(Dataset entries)
▼▼▼

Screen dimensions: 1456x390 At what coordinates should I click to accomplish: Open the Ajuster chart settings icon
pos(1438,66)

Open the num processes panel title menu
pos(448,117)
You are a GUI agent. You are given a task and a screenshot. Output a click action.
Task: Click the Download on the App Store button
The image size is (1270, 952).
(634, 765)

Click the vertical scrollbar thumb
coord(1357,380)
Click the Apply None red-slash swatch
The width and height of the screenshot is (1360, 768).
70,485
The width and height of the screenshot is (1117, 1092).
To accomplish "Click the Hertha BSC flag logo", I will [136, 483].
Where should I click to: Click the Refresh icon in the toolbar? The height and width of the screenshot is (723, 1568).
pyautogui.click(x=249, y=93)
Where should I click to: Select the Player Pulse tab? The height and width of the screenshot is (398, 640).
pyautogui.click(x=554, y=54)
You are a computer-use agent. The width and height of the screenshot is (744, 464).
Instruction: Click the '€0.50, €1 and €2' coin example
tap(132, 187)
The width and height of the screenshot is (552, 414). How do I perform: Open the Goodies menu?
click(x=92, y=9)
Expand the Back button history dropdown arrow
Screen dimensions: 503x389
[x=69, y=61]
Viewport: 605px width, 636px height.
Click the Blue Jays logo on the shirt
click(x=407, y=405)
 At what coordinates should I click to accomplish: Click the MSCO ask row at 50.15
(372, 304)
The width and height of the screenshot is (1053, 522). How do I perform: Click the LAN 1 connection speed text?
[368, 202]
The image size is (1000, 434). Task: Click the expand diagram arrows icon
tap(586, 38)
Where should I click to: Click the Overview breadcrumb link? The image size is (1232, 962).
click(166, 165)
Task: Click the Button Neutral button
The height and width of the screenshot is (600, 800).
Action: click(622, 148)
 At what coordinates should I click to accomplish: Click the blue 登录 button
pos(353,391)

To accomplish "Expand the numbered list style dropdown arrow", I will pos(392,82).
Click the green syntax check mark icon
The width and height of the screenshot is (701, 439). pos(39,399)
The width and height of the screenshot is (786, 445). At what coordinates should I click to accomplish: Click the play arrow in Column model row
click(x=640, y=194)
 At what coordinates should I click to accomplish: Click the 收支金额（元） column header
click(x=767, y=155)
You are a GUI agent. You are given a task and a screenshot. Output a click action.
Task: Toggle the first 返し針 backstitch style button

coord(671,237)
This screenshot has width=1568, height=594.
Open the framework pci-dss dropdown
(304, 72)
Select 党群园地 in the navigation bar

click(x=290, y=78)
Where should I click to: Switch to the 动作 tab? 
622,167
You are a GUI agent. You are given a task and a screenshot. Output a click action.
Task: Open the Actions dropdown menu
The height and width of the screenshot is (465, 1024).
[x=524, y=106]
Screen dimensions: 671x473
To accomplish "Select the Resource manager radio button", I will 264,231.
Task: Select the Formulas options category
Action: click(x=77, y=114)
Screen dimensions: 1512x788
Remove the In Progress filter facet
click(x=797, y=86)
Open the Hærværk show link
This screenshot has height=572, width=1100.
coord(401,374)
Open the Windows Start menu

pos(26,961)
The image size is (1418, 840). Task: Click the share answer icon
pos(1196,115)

▲▲▲

*Task description*
Lines from the one containing "Task: Open the Actions dropdown menu" to the end of the data are to be printed exactly, including the first and last.

*Response*
Task: Open the Actions dropdown menu
The height and width of the screenshot is (465, 1024).
[x=524, y=106]
Screen dimensions: 671x473
To accomplish "Select the Resource manager radio button", I will 264,231.
Task: Select the Formulas options category
Action: click(x=77, y=114)
Screen dimensions: 1512x788
Remove the In Progress filter facet
click(x=797, y=86)
Open the Hærværk show link
This screenshot has height=572, width=1100.
coord(401,374)
Open the Windows Start menu

pos(26,961)
The image size is (1418, 840). Task: Click the share answer icon
pos(1196,115)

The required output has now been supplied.